Mas Schmidt não só passou por momentos difíceis. Acampando com um grupo Bakairi, no dia 12 de maio de 1901, ele fica entusiasmado com a simplicidade da vida na selva. É uma cena curta, nas p. 46-47, com um toque meio romântico, uma exceção no conjunto da narrativa. Sem explorar um possível tópico de crítica à civilização ocidental, Schmidt faz questão de frisar a possibilidade de se adaptar com facilidade às condições de vida modestas em campo: "[…], und an nichts gewöhnt der Mensch sich schneller als an die Sitten seiner Umgebung" [e não há nada a que o ser humano se acostuma mais rápido do que aos modos de sua companhia; p. 28].
Todo o conjunto de dificuldades enfrentadas no Alto Xingu, contudo, não é relatado sobre a expedição aos Guató, no último terço do livro (p. 108-156). O principal incômodo mencionado por Schmidt é o consumo de álcool durante a festa do Cururu, porém as descrições de cenários agradáveis nas aldeias prevalecem.

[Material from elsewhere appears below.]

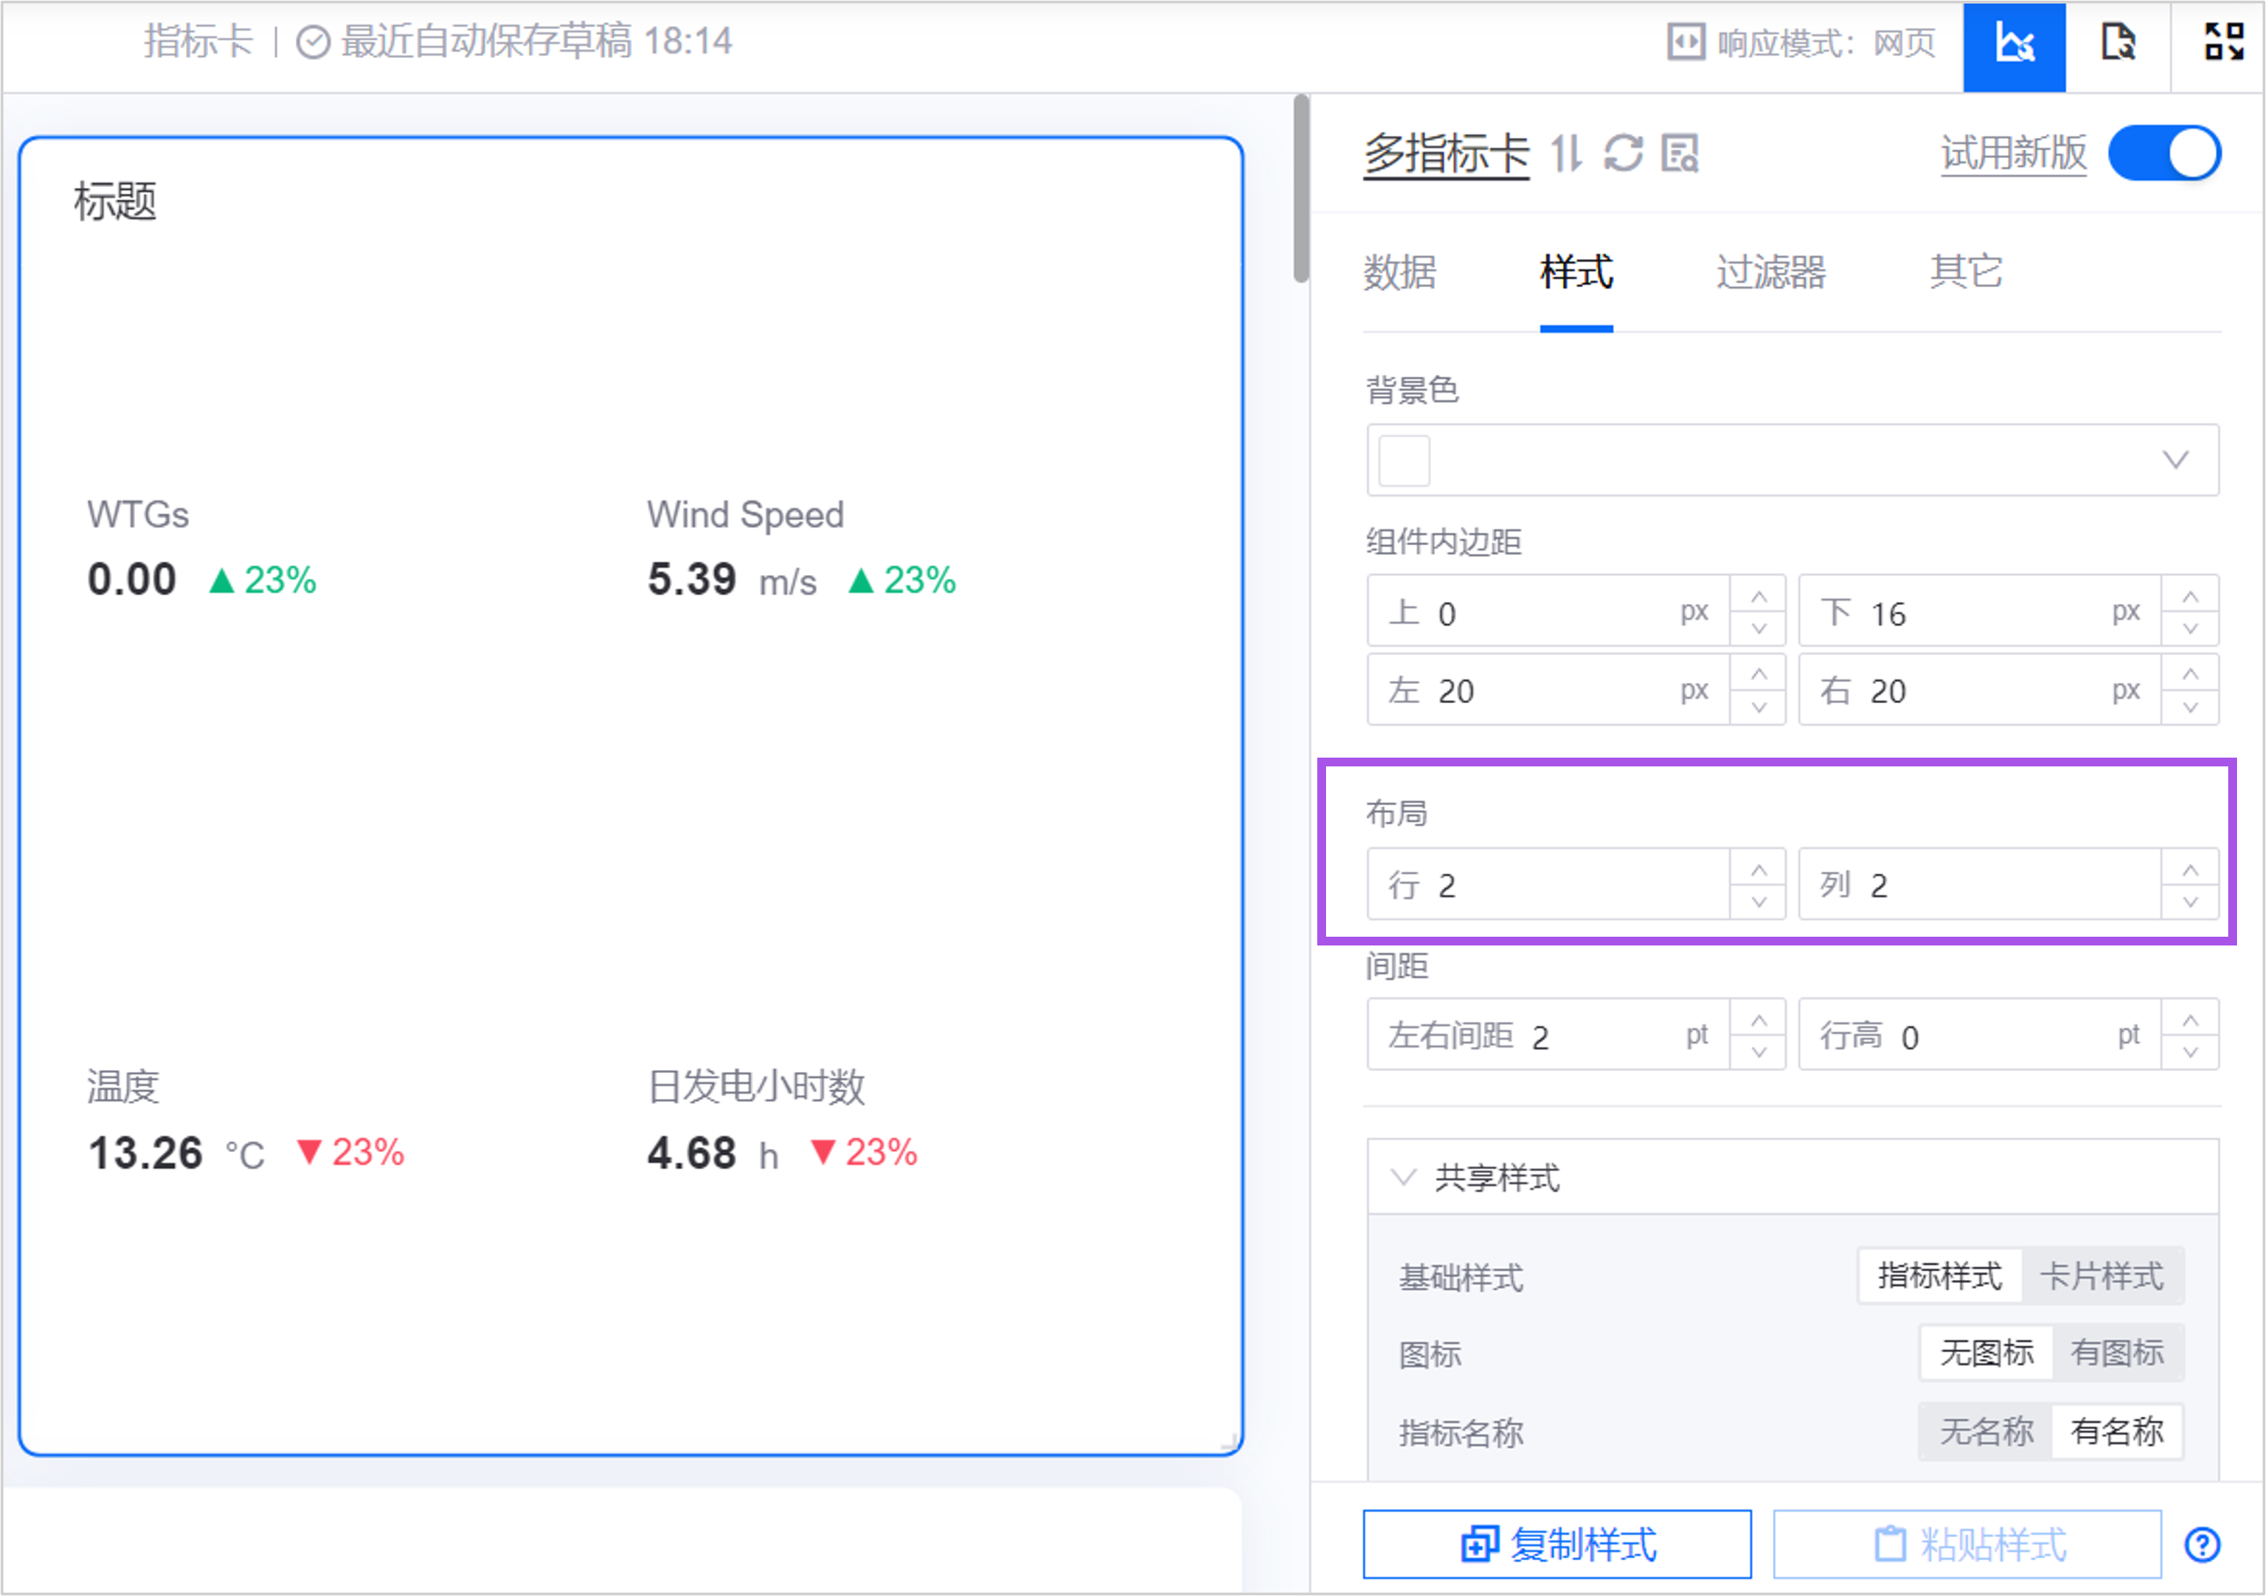Collapse the 共享样式 section
The width and height of the screenshot is (2266, 1596).
click(1403, 1178)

Unter Indianern Südamerikas é um livro que representa, de modo inequívoco, um gênero literário que podemos chamar 'histórias de índios'. Não é obra ficcional como os romances de Karl May, nem literatura de campo empolgante, com recursos estilísticos rebuscados. É um livro relativamente sóbrio, escrito num período da biografia de Schmidt quando ele deve ter sentido toda a estagnação pela qual a etnologia alemã estava passando na época. Dois anos depois, ele voltaria ao Brasil; em 1929, se aposentaria para emigrar definitivamente.
Peter Schröder [perfil] é professor do Departamento de Antropologia e Museologia e do Programa de Pós-Graduação em Antropologia da Universidade Federal de Pernambuco.